Le marché de la rénovation en logement individuel reste dominé par les VMC simple flux, « plus accessibles à l’achat mais énergivores à l’usage », avec plus de 900 000 unités vendues en 2025 (-2,8 % par rapport à 2024). Les ventes de VMC double flux enregistrent leur niveau le plus bas historiquement, avec -5,5 %, dans la continuité d’une baisse engagée depuis 2023.
Une tendance expliquée par « la baisse de MaPrimeRénov’, le recentrage des soutiens publics sur l’isolation au détriment de la ventilation, et la dégradation du pouvoir d’achat, conjuguée à la hausse du coût des travaux ».

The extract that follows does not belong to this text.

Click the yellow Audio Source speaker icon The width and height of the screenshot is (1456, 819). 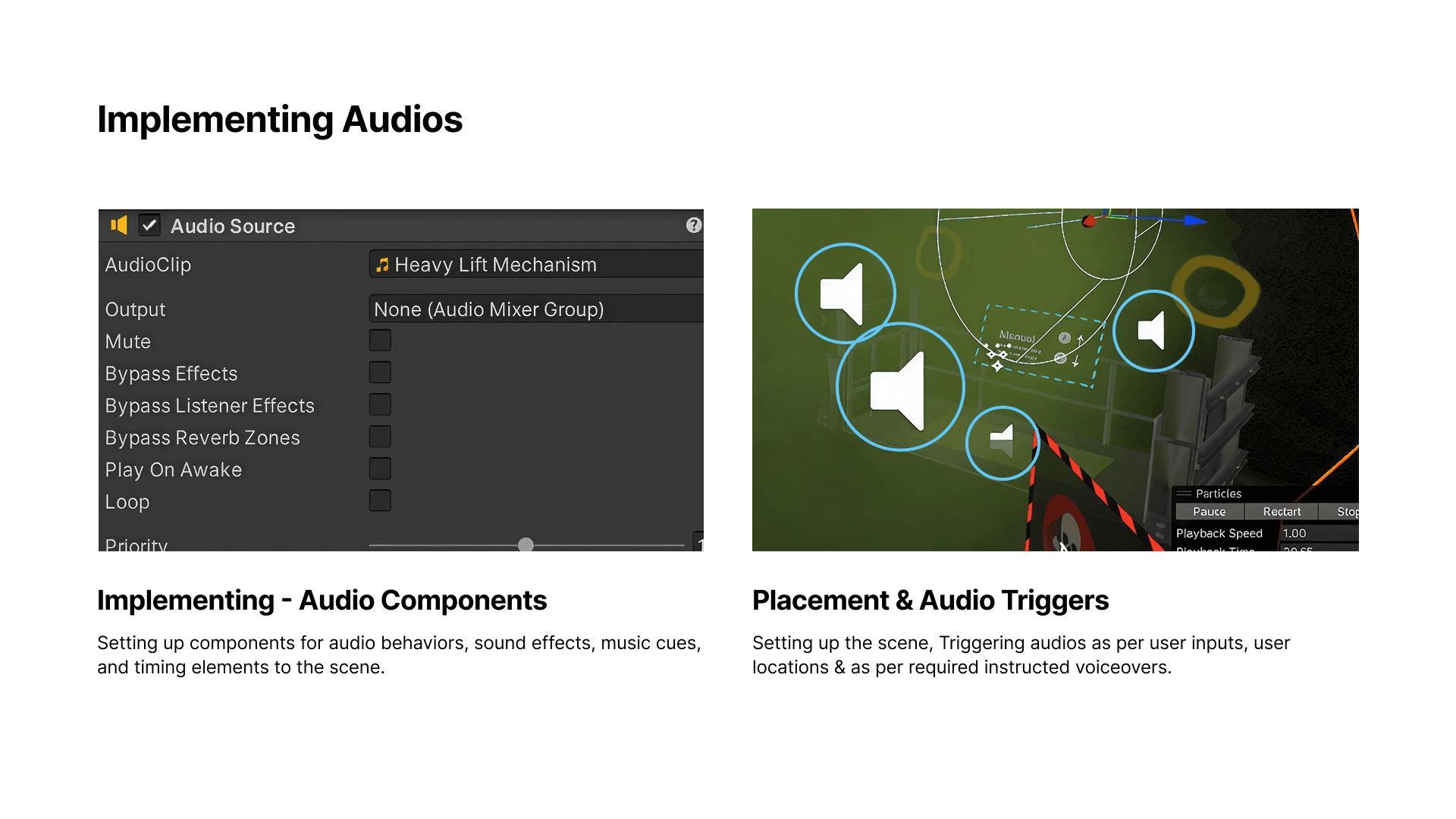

Des ambitions fortes pour les pompes à chaleur
En se projetant sur l’avenir du secteur, Uniclima « se réjouit de la publication de la Stratégie Nationale Bas Carbone 3 » en décembre dernier, « qui fixe une trajectoire ambitieuse de réduction des émissions de gaz à effet de serre ».
Elle souligne notamment la place accordée à la pompe à chaleur pour remplir les objectifs de décarbonation du chauffage, avec notamment l’installation de 8,8 millions de pompes à chaleur d’ici 2030. Mais l’organisme souligne « que les conditions de marché ne sont pas aujourd’hui réunies » pour atteindre cette ambition, et met en avant les freins techniques à ces installations : « contraintes de place, interventions en zones rurales reculées, besoins en haute température en climat froid ou en altitude ».
Dans son bilan, Uniclima déplore également que certains équipements ne soient pas plus mis en avant dans les objectifs de décarbonation et de performance énergétique du gouvernement, notamment la ventilation mécanique, le solaire thermique et les chaudières biomasse.
👉 Ce qu’il faut retenir :
➡ Hausse des ventes pour les pompes à chaleur air-air, notamment dans les bâtiments tertiaires (+ 9,3 %), tandis que les modèles géothermiques ont du mal (- 6,2 %)
➡ Les chaudières biomasse s’imposent comme une solution efficace de décarbonation, avec une hausse de 3,7 % des ventes
➡ Côté VMC, les modèles pour logements individuels voient leurs ventes baisser sur 2025, mais le collectif et tertiaire a une dynamique positive
Uniclima est un groupement rassemblant 92 marques et 69 sociétés ou groupes dans différents secteurs d’activité : chaudières et brûleurs gaz ou fioul, radiateurs à eau chaude, énergies renouvelables (chaleur solaire et chaudières biomasse), pompes à chaleur, froid et climatisation, ventilation et traitement d’air des bâtiments, filtration et épuration de l’air.